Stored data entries
------------------------------------------------------------------------

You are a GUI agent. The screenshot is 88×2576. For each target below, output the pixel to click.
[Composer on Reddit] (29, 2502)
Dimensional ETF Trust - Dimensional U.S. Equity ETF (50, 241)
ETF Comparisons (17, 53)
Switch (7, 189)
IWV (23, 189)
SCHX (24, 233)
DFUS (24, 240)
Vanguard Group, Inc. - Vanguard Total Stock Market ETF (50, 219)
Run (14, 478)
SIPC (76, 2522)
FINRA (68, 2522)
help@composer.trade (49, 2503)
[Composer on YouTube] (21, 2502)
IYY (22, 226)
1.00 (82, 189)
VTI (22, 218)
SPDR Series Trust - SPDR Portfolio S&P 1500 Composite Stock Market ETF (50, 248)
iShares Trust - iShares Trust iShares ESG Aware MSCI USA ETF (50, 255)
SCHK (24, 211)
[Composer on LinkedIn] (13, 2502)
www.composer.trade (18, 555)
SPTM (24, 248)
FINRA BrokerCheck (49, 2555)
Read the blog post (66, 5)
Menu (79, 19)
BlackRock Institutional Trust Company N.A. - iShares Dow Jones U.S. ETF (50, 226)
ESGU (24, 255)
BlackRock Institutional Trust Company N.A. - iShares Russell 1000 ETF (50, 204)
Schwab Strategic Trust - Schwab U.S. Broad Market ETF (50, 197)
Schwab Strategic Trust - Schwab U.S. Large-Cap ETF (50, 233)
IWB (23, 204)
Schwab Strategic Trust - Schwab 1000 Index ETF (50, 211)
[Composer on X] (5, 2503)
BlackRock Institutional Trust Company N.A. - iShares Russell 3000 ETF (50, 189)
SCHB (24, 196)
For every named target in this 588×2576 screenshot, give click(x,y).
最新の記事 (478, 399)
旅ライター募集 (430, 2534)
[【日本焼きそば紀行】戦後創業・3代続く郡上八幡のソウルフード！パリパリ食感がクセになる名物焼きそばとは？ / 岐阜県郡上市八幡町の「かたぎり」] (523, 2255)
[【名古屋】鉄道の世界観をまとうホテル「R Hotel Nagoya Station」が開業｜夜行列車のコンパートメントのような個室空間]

------------------------------------------------------------------------

Above are the records; copy every line in them that holds the word "Company".

BlackRock Institutional Trust Company N.A. - iShares Dow Jones U.S. ETF (50, 226)
BlackRock Institutional Trust Company N.A. - iShares Russell 1000 ETF (50, 204)
BlackRock Institutional Trust Company N.A. - iShares Russell 3000 ETF (50, 189)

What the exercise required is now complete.